WORK ORDER: Copy the final lines exactly, starting at the one that contains "Click the 37.09 value label" and ending with the last line of the listing below. Pictures are not part of the copy.

==========

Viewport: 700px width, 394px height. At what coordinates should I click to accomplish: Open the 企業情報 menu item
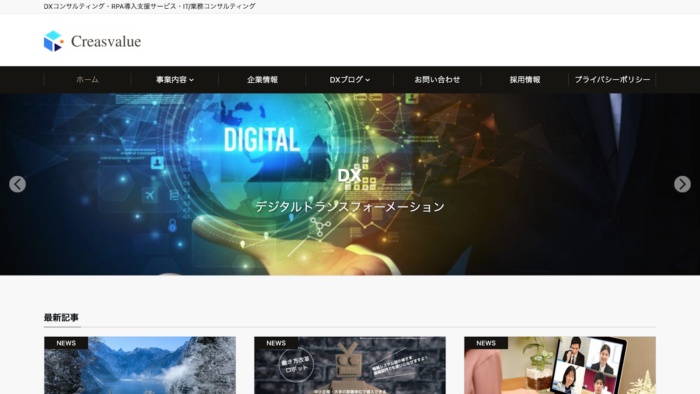tap(262, 80)
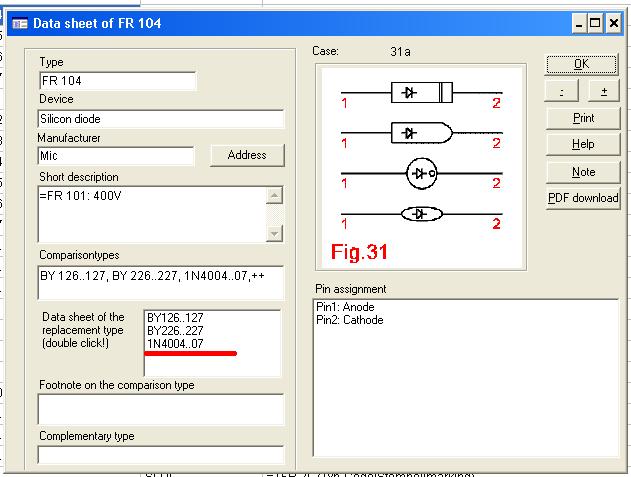Open the manufacturer Address button
This screenshot has width=631, height=477.
[x=247, y=155]
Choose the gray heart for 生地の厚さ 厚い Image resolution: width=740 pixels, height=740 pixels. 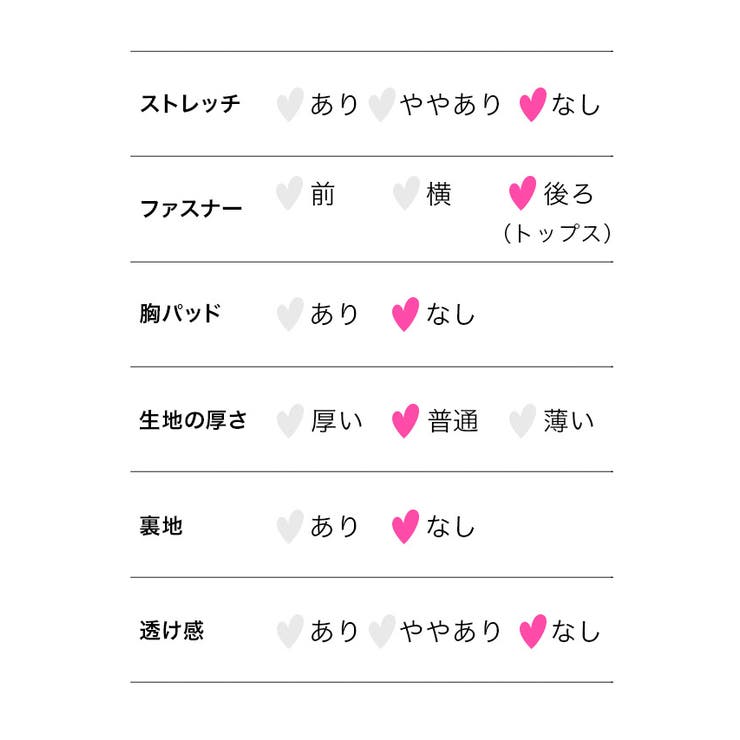pyautogui.click(x=289, y=421)
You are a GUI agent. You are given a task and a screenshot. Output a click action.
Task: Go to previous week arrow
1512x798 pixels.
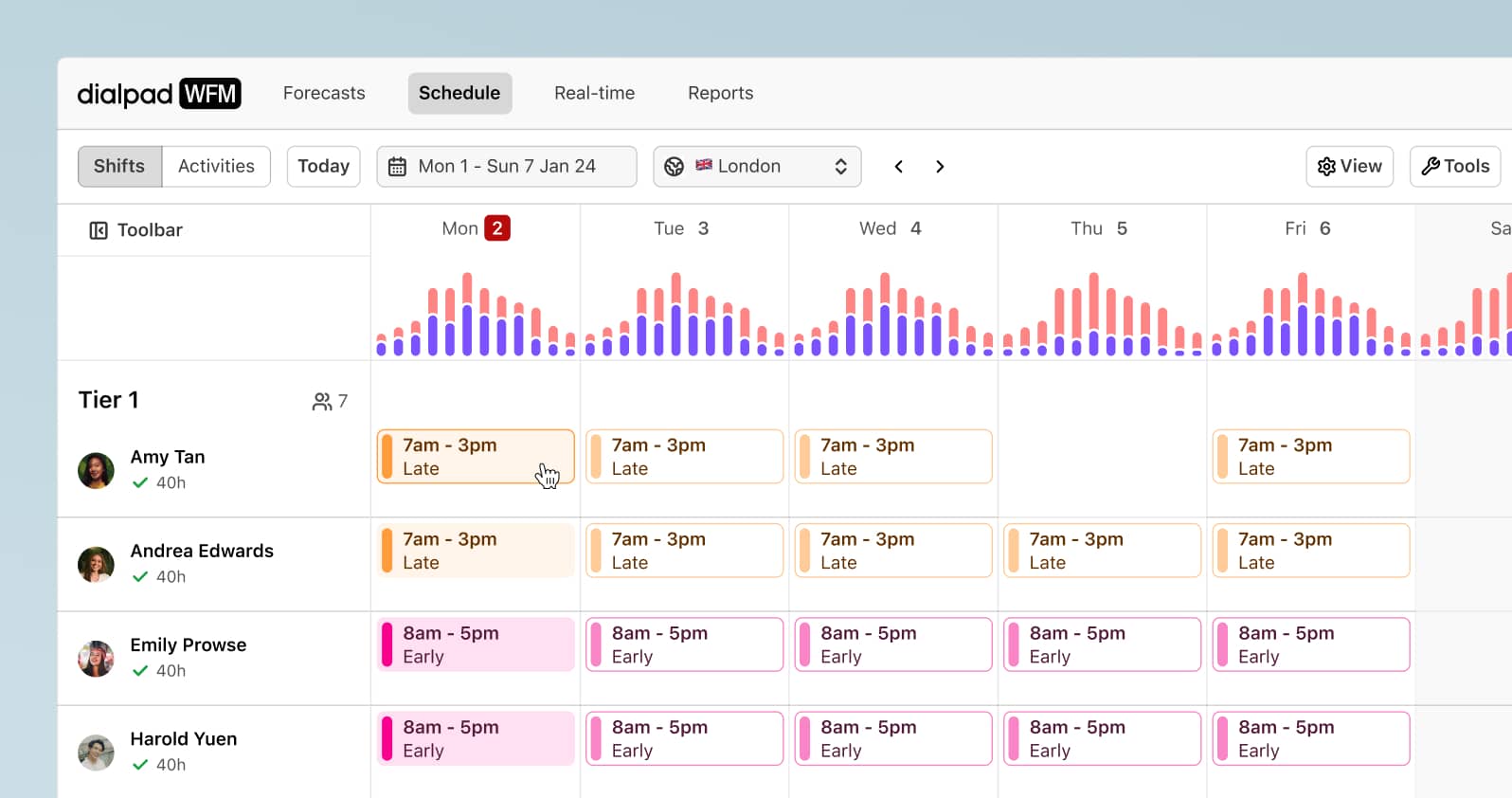898,167
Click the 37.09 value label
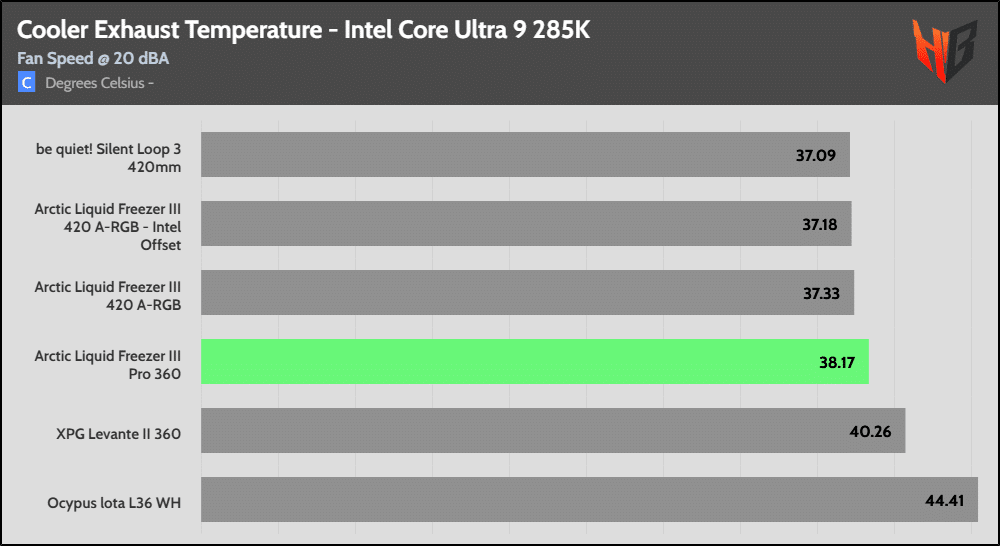 click(x=817, y=155)
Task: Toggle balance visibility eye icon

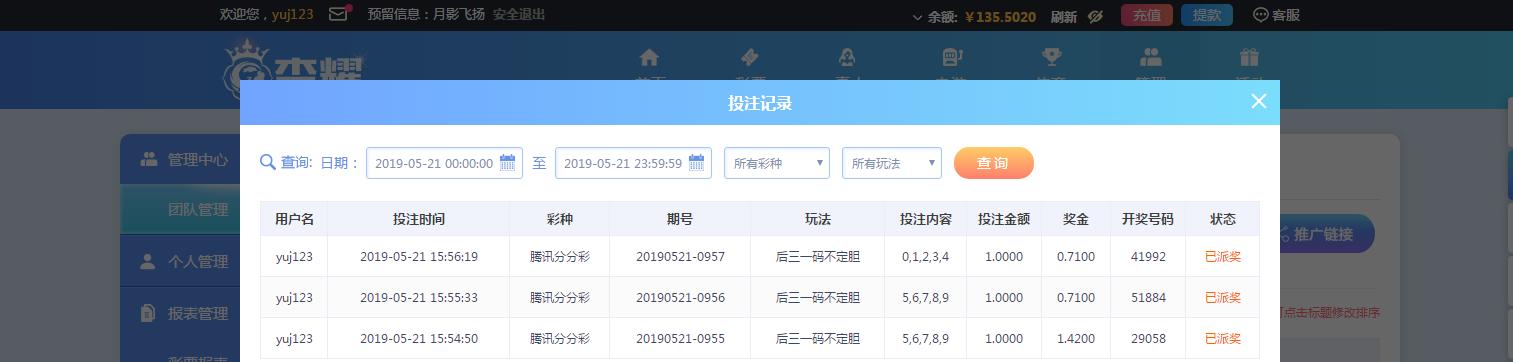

==========

RESPONSE TO THE EXERCISE:
Click the 37.09 value label
 click(x=817, y=155)
Task: Toggle balance visibility eye icon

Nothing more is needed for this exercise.